Understanding the Distributions of Aggregation Layers in Deep Neural Networks
This work addresses a foundational issue in deep learning by providing insights into aggregation layers, which are crucial for feature consolidation and performance, though it appears incremental in advancing theoretical understanding.
The paper tackled the problem of understanding the distributions of aggregation layers in deep neural networks, proposing a novel mathematical formulation to analytically model these distributions and predict KL-divergence, with experimental verification across various classification tasks and datasets.
The process of aggregation is ubiquitous in almost all deep nets models. It functions as an important mechanism for consolidating deep features into a more compact representation, whilst increasing robustness to overfitting and providing spatial invariance in deep nets.
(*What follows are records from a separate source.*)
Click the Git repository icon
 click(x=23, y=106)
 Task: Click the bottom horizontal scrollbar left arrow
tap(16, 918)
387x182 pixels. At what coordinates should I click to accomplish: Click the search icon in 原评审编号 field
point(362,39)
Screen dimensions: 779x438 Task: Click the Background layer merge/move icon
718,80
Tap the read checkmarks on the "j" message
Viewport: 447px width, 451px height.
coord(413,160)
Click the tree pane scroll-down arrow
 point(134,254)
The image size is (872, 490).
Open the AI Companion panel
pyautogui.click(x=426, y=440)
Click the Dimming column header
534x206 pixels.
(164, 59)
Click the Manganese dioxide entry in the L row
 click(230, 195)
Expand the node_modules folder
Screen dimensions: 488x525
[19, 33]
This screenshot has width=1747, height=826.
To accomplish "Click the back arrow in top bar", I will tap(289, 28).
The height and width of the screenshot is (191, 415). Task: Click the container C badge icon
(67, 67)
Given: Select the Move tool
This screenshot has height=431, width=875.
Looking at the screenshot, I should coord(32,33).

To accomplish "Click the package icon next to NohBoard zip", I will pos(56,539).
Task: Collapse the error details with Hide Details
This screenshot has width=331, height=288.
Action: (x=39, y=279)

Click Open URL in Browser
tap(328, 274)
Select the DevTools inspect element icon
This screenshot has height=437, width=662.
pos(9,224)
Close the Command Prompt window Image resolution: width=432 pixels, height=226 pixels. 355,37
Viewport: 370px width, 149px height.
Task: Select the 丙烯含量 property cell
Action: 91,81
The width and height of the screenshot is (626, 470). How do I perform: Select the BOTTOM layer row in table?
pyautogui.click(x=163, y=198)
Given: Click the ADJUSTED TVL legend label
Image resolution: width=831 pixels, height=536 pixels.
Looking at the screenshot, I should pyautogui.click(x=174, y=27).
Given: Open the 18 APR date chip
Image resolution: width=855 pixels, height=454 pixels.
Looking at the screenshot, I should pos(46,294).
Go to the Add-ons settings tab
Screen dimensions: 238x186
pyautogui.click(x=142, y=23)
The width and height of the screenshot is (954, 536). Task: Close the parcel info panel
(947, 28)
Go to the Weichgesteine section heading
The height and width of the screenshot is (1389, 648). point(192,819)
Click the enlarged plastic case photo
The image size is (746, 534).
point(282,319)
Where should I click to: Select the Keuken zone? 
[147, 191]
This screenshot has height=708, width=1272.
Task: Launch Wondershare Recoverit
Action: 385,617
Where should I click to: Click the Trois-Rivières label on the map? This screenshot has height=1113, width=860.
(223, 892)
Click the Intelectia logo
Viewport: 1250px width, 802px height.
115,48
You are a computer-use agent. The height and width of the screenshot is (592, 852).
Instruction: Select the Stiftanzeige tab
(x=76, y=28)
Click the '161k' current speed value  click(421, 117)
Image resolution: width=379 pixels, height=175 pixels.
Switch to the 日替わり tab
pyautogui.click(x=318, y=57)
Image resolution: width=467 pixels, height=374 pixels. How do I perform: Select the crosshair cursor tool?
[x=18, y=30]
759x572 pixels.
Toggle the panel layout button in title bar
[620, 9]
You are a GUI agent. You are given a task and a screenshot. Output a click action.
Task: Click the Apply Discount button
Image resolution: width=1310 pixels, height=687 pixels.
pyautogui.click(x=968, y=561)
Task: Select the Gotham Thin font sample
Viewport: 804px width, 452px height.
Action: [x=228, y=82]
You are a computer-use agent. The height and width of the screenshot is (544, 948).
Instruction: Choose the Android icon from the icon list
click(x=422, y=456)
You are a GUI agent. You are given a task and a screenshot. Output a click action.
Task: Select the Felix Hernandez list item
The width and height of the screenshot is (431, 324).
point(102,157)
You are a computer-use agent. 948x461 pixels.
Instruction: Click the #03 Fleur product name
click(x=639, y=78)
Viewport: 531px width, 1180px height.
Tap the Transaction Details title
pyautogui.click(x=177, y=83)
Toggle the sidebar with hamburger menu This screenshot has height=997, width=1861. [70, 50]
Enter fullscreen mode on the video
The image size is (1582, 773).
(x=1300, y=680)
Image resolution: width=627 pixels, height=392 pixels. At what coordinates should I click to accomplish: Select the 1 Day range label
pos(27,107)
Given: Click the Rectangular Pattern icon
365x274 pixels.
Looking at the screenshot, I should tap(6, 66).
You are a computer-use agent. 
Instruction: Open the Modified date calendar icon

In particular, the proximity of global aggregation layers to the output layers of DNNs mean that aggregated features have a direct influence on the performance of a deep net. A better understanding of this relationship can be obtained using information theoretic methods. However, this requires the knowledge of the distributions of the activations of aggregation layers. To achieve this, we propose a novel mathematical formulation for analytically modelling the probability distributions of output values of layers involved with deep feature aggregation. An important outcome is our ability to analytically predict the KL-divergence of output nodes in a DNN. We also experimentally verify our theoretical predictions against empirical observations across a range of different classification tasks and datasets.